-- Source --
__________________________________________________

You could argue that Aqueduct Racetrack has two birthdays, not one. Opened September 27, 1894, the original track was a utilitarian kind of place, even in the choice of its name. Operated by the Queens County Jockey Club, Aqueduct was named for its location: a property in South Ozone Park, Queens on which a conduit belonging to the Brooklyn Water Works delivered water to New York City from the vast Hempstead Plain.
At the time, the future looked challenging for Aqueduct. New York was full of fledging tracks, from Gravesend Race Track and Sheepshead Bay Race Track in Brooklyn to the more glamorous Morris Park Racecourse in the Bronx and upstate at Saratoga. But from the get-go, Aqueduct seemed to find a way, as in 1895 when a wealthy tugboat skipper, Captain William Carter, endowed the track with a significant amount of money to stage a major race. The appropriately named Carter Handicap, still run today, enabled the Jockey Club to begin drawing top horses, and it helped turn a bare-bones track into a respectable, long-term racing attraction.
Fast forward to September 14, 1959 when 42,473 fans including New York Governor Nelson Rockefeller helped to inaugurate the “new” Aqueduct, quickly dubbed “the Big A,” after a three-year $34.5 million renovation project that featured a new four-tier grandstand. Designed by the renowned track architects Arthur Froehlich and Associates of Beverly Hills, California, the remodeled track was state-of-the-art for its day from the 18 escalators and elevator to 20,000 seats and another 14,000 in air-conditioned restaurants and lounges. The Associated Press called it “the world’s most modern and luxurious horse plant.”
From 1963 to 1968, Aqueduct hosted the Belmont Stakes during the reconstruction of Belmont Park. On November 6, 1973, Secretariat was retired at the track; ridden by Ron Turcotte, he paraded before 30,000 fans before leaving racing for his new life at Claiborne Farm in Kentucky. And on October 6, 1995 a day fortified by brilliant sunshine and a cloudless blue sky, Pope John Paul II said mass before a crowd of 75,000 at Aqueduct.

__________________________________________________

-- Data extract --
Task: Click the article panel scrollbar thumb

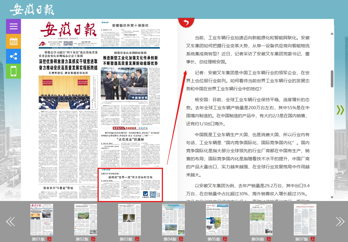Action: tap(332, 79)
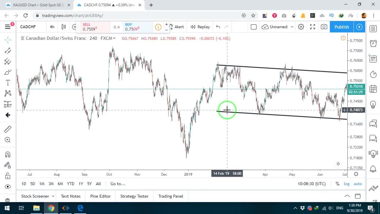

__________________________________________________

-- Brief A --
Answer these questions from the Aqueduct Racetrack text:
(i) Which organization operated the original track?
(ii) What did the three-year renovation project cost?
(iii) Where did Secretariat go after he was retired at the track?
-- Brief B --
Write out again the part of the Aqueduct Racetrack text that opens with the words containing "At the time, the" and closes with "long-term racing attraction.", switching "tugboat" to "ferryboat".

-- Expected answer A --
(i) The Queens County Jockey Club
(ii) $34.5 million
(iii) Claiborne Farm in Kentucky

-- Expected answer B --
At the time, the future looked challenging for Aqueduct. New York was full of fledging tracks, from Gravesend Race Track and Sheepshead Bay Race Track in Brooklyn to the more glamorous Morris Park Racecourse in the Bronx and upstate at Saratoga. But from the get-go, Aqueduct seemed to find a way, as in 1895 when a wealthy ferryboat skipper, Captain William Carter, endowed the track with a significant amount of money to stage a major race. The appropriately named Carter Handicap, still run today, enabled the Jockey Club to begin drawing top horses, and it helped turn a bare-bones track into a respectable, long-term racing attraction.